### [任务说明]
找出下列条目中所有包含字符串“Viewport”的行，并把这些行完整抄写出来。匹配时区分大小写。

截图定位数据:

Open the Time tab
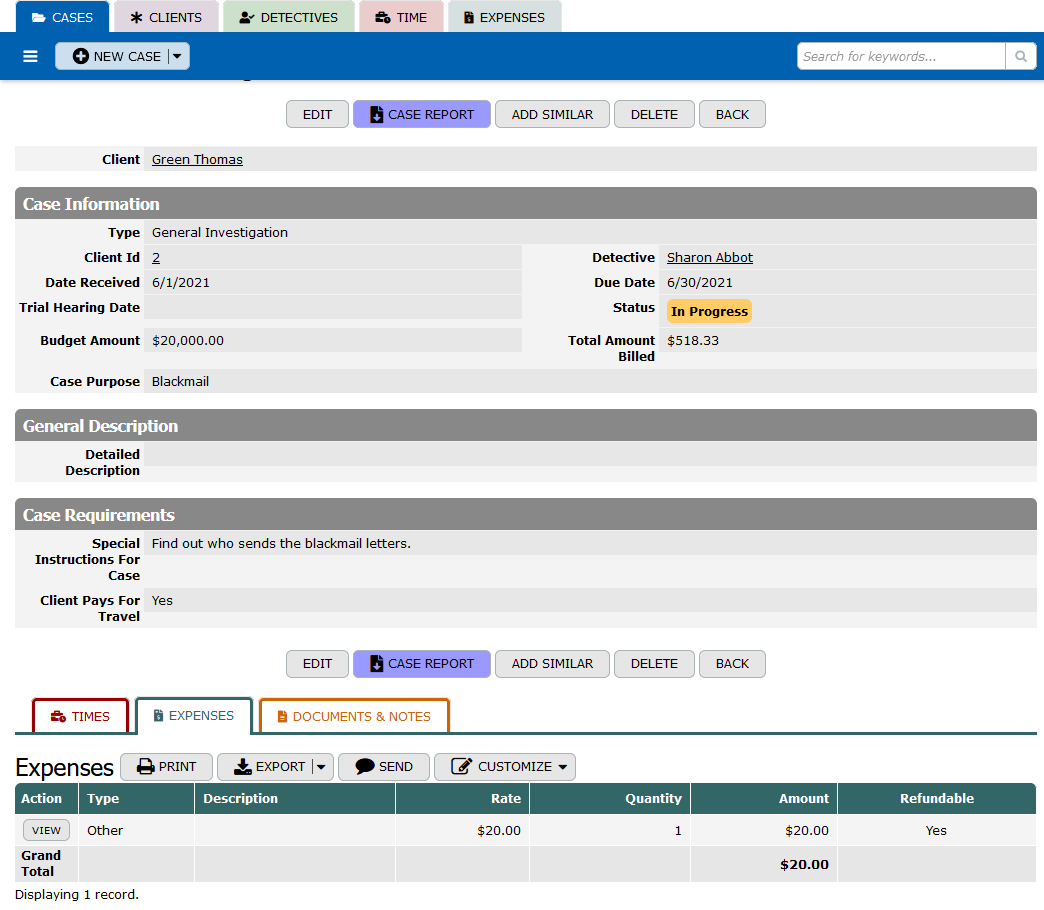The height and width of the screenshot is (910, 1044). click(x=400, y=17)
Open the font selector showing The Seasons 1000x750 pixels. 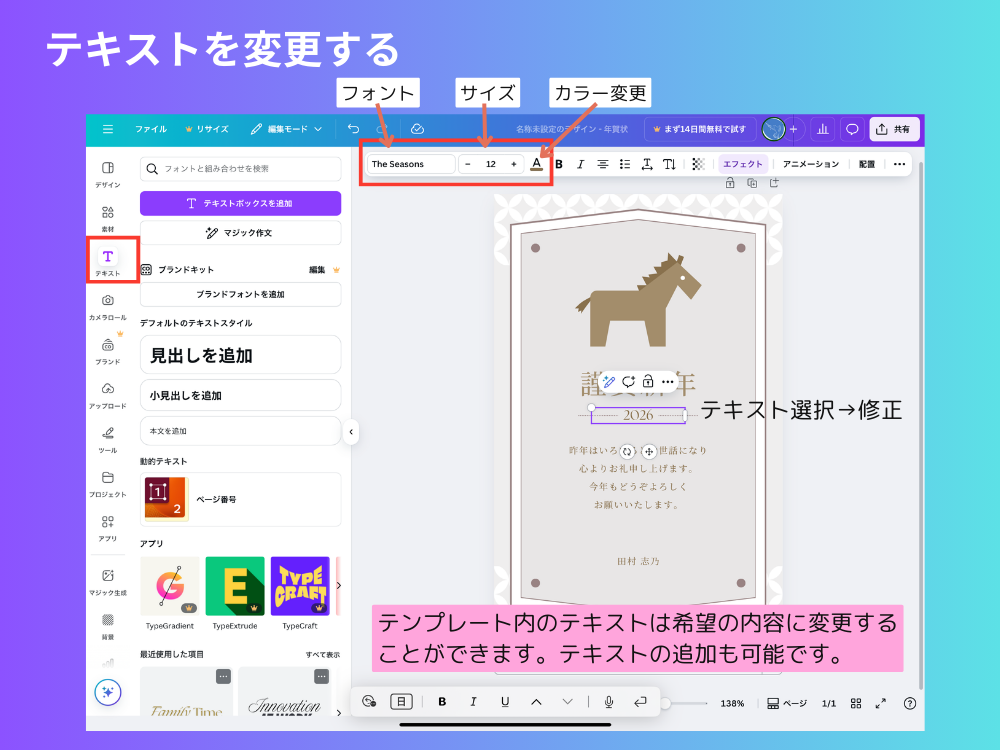(409, 163)
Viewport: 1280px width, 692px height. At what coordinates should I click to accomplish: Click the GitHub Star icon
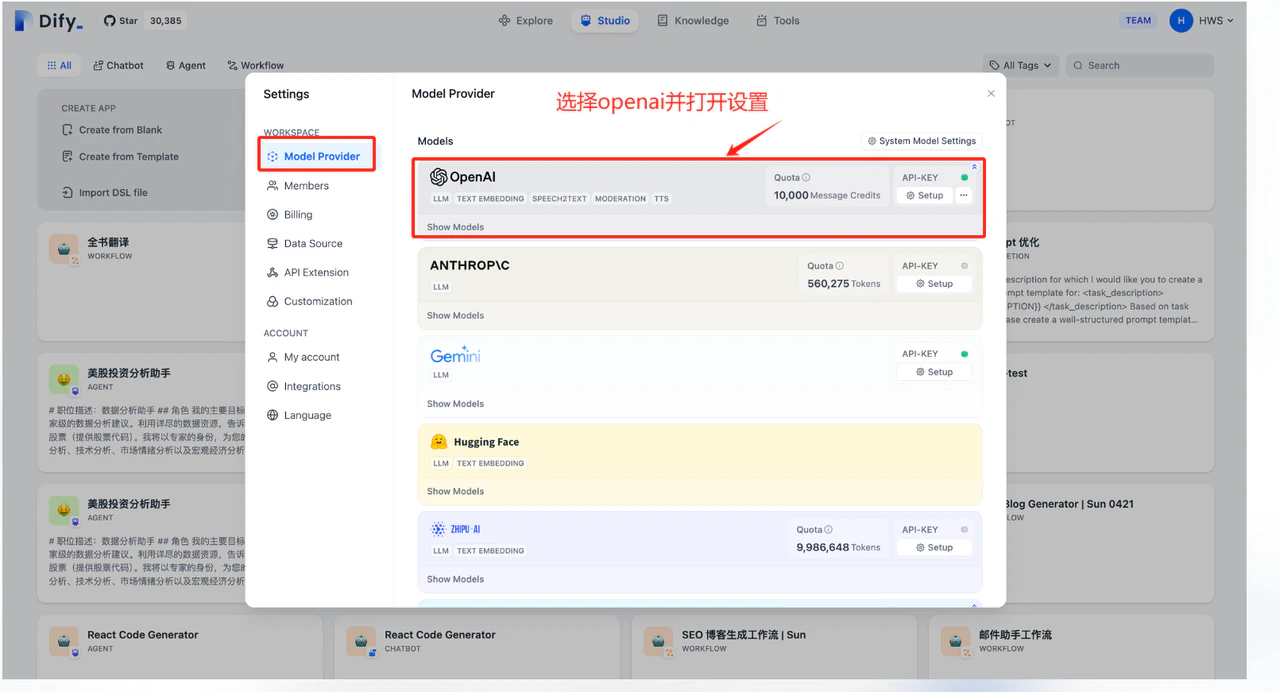(108, 20)
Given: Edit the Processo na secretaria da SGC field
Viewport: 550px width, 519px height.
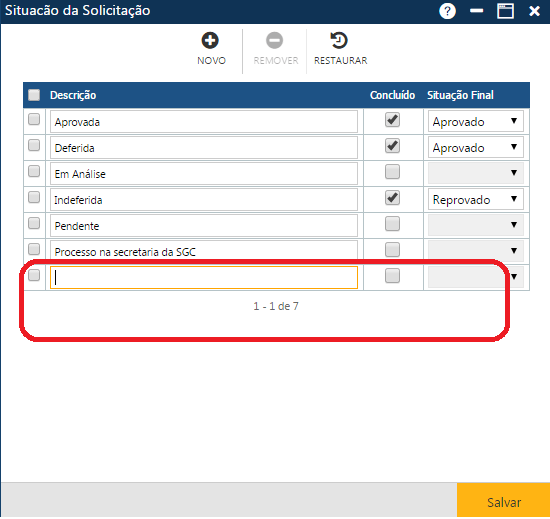Looking at the screenshot, I should tap(204, 251).
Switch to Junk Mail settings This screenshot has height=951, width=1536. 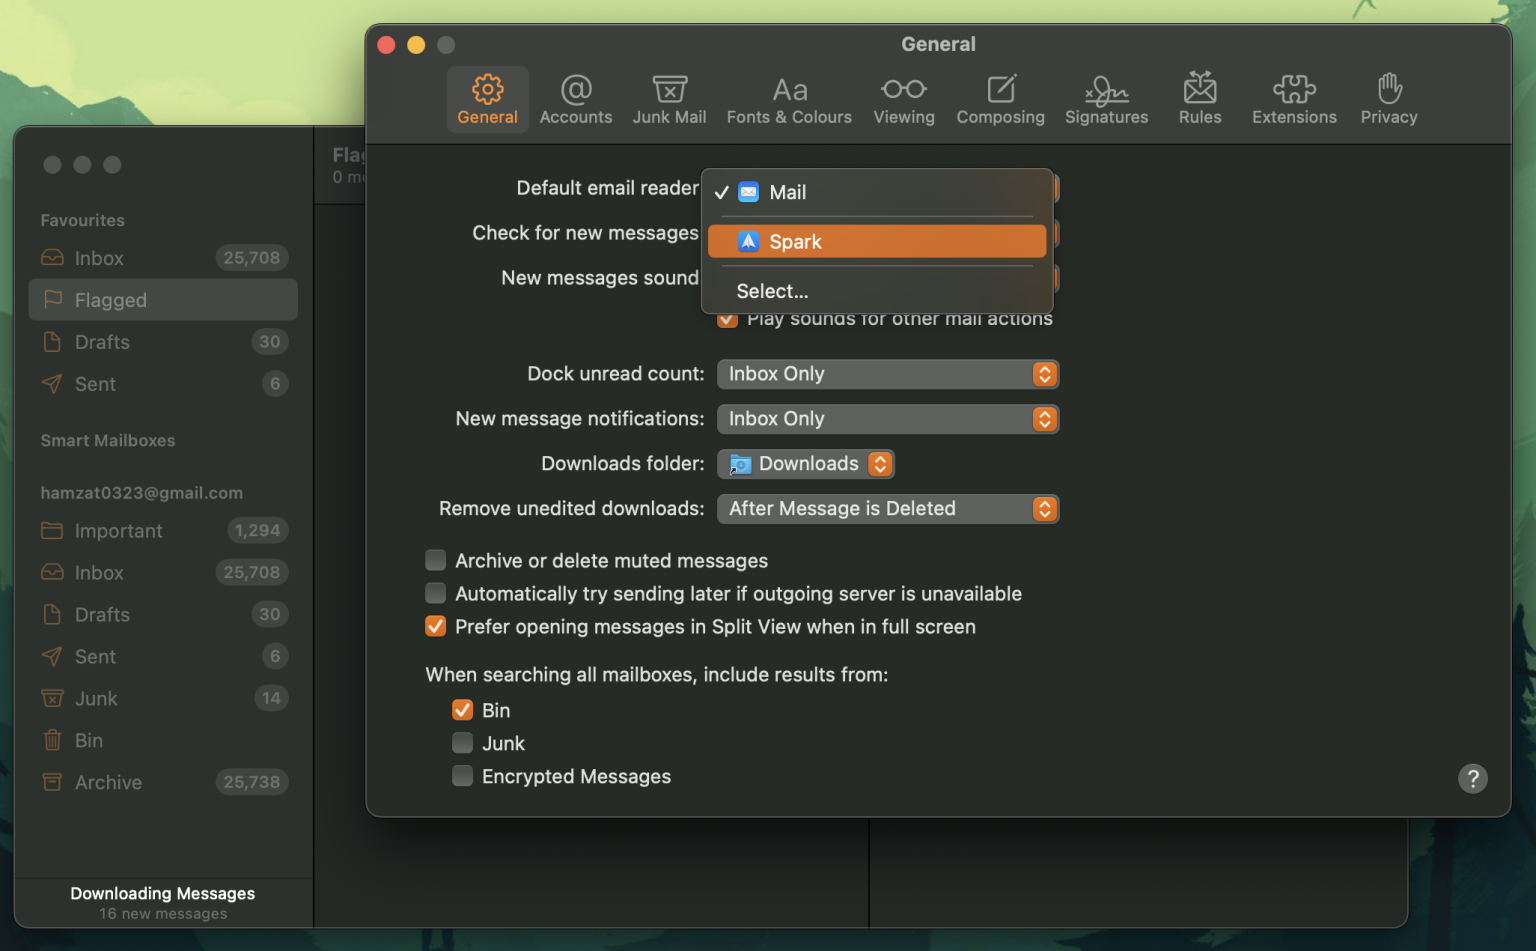click(x=669, y=98)
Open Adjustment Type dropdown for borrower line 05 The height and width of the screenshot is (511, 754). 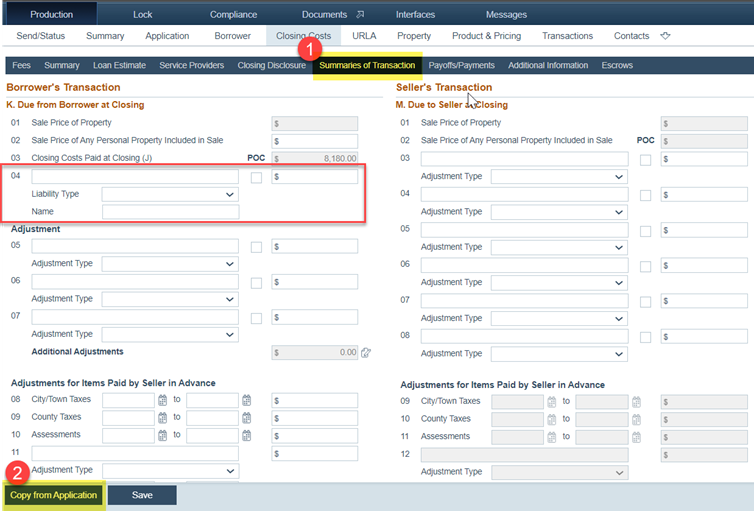[170, 264]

### [最终答案]
Viewport: 1280px width, 692px height. At what coordinates should I click to accomplish: Click the GitHub Star icon
Viewport: 550px width, 519px height.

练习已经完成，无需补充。